Beberapa kali, kami sempat berlari kecil karena bertemu dengan sarang lebah dan sergahan kawanan monyet liar dari atas pepohonan.
Sampailah di sebuah lembah rawa basah yang ditumbuhi banyak sekali jenis flora. Ada Pandan Rawa (Pandanus helicopus), Meranti Rawa (Shorea macrantha), dan berbagai jenis tanaman rawa lainnya. Namun yang paling mencuri perhatian adalah Kantong Semar Rawa (Nepenthes mirabilis) yang tumbuh subur di lahan basah itu.
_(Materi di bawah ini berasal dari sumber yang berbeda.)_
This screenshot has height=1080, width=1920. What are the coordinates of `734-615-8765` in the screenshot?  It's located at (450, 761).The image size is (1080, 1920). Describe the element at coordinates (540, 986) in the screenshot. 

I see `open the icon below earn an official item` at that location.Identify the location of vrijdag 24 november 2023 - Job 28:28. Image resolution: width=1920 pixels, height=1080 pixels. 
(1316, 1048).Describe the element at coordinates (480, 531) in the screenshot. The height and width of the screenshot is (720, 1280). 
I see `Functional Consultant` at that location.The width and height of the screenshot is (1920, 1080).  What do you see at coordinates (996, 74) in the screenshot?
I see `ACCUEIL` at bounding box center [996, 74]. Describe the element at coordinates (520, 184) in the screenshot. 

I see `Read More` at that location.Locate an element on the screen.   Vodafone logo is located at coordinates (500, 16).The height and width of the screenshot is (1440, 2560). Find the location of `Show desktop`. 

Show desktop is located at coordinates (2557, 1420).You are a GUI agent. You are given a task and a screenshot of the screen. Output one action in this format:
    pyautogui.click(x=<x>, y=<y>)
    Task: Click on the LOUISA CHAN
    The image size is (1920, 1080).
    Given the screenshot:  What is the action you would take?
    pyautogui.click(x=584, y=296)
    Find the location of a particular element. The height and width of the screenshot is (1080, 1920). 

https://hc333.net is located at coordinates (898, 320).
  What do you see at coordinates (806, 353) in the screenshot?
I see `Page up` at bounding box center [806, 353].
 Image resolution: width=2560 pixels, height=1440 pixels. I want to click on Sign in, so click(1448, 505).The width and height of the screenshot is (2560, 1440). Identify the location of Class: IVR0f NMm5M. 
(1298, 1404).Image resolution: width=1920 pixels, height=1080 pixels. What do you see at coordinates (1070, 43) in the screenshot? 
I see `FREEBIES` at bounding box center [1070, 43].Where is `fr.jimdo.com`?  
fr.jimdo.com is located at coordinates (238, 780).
Hutan mini yang jadi Taman Kehati Arboretum Unilak ini terbentang seluas 9,3 hektare, ditumbuhi sekitar 200 jenis pepohonan dan menjadi habitat satwa liar, berfungsi layaknya hutan tropis pada umumnya.
Adapun jenis satwa yang mendiami hutan ini seperti, Ular Kobra Sumatera, Ular Cincin Emas, Piton, Monyet Ekor Panjang, Kura-Kura Ambon, Labi-labi. Ada pula beberapa jenis burung yang pernah nampak di hutan itu, seperti, Beluk Jampuk, Cekakak Belukar, Elang Ular hingga Kadalan Beruang, dan jenis lainnya, walau mereka hanya sekedar mampir sesaat.
Dodi bercerita singkat tentang histori hutan ini. Dulunya, kata dia, dalam sebuah forum diskusi yang diselenggarakan oleh Kementerian Lingkungan Hidup dan Kehutanan (KLHK), membahas tentang Perhutanan Sosial.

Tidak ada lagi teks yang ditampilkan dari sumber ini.